Task to carry out –
Would you return every entry below exactly as written, without its images?
--- START ---
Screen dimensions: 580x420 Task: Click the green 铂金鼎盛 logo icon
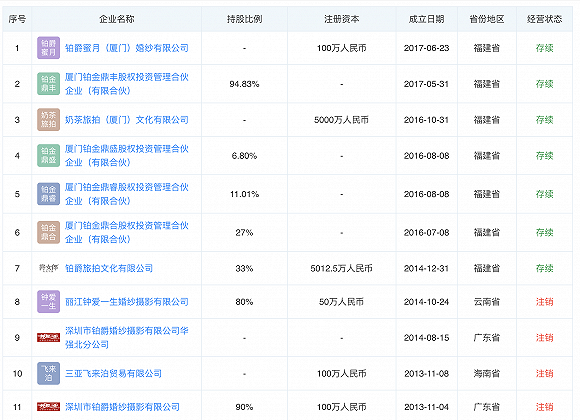point(48,155)
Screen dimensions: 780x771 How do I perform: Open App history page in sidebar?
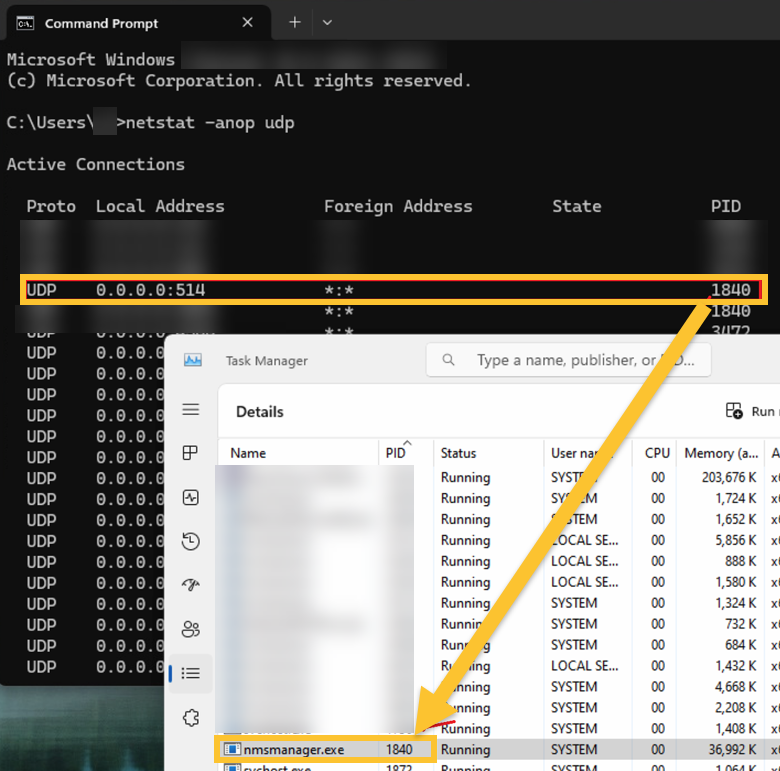191,541
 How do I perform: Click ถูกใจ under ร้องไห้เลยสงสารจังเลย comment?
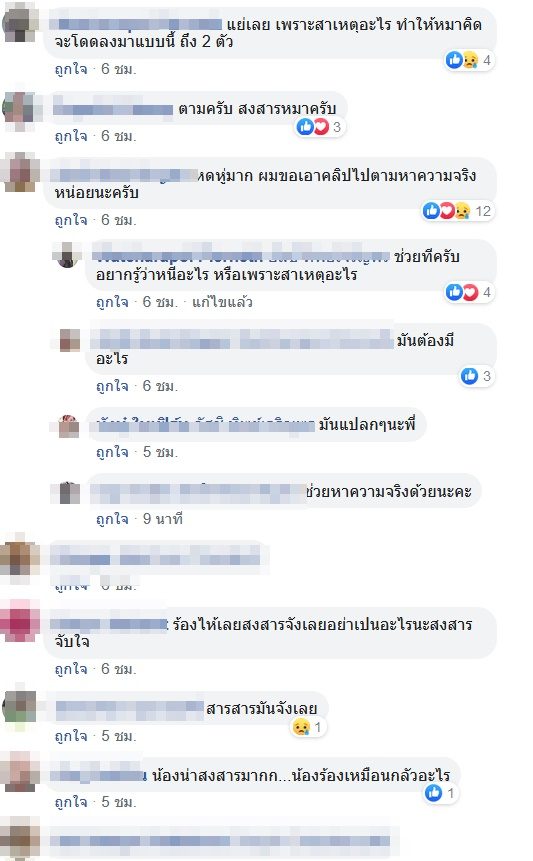click(71, 669)
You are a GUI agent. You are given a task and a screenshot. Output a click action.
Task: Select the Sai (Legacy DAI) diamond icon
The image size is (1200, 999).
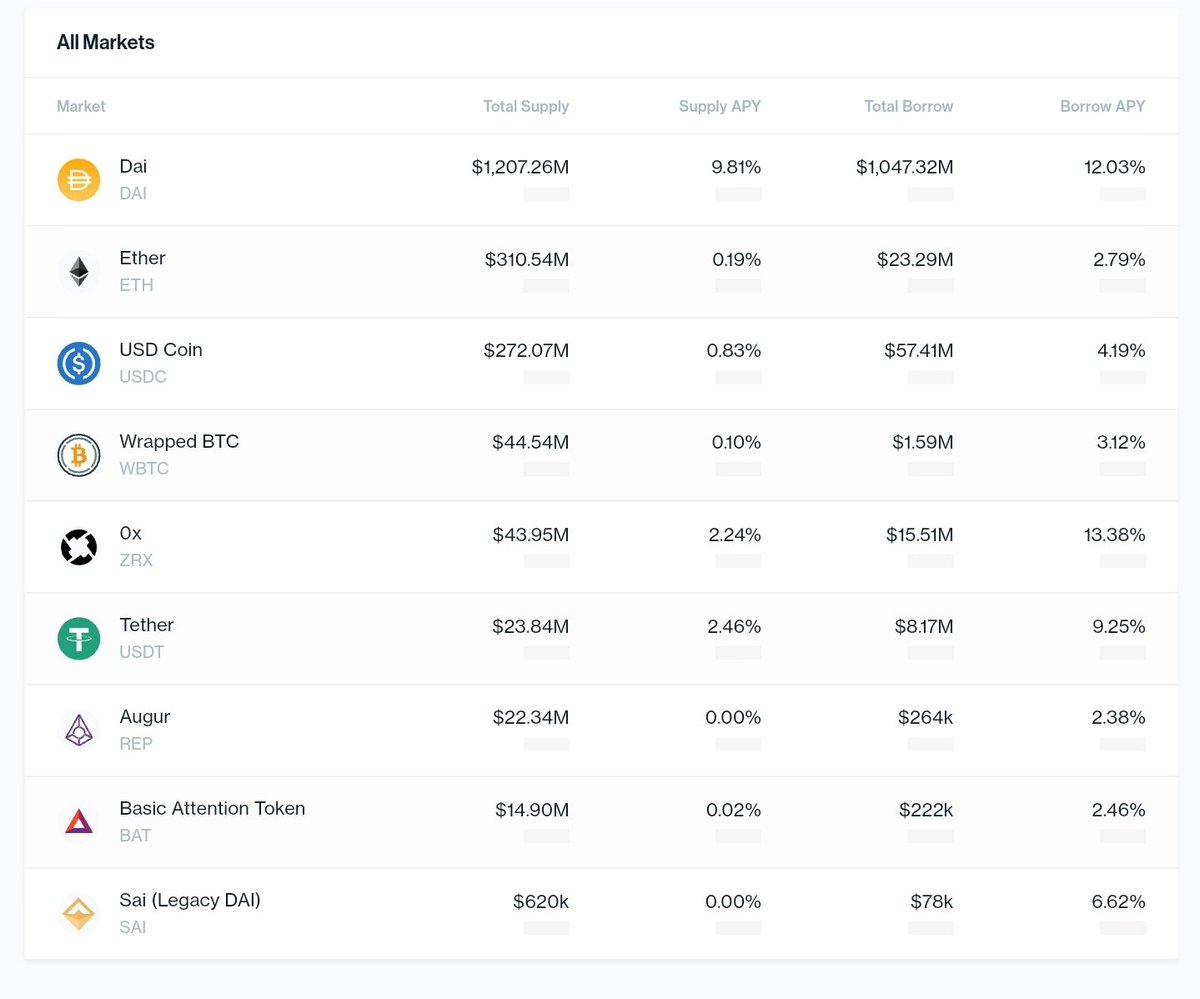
--- END ---
Task solution –
Screen dimensions: 580x420 Task: Click the green 铂金鼎盛 logo icon
point(48,155)
Screen dimensions: 780x771 How do I perform: Open App history page in sidebar?
191,541
 How do I perform: Click ถูกใจ under ร้องไห้เลยสงสารจังเลย comment?
click(71, 669)
You are a GUI agent. You are given a task and a screenshot. Output a click action.
Task: Select the Sai (Legacy DAI) diamond icon
The image size is (1200, 999).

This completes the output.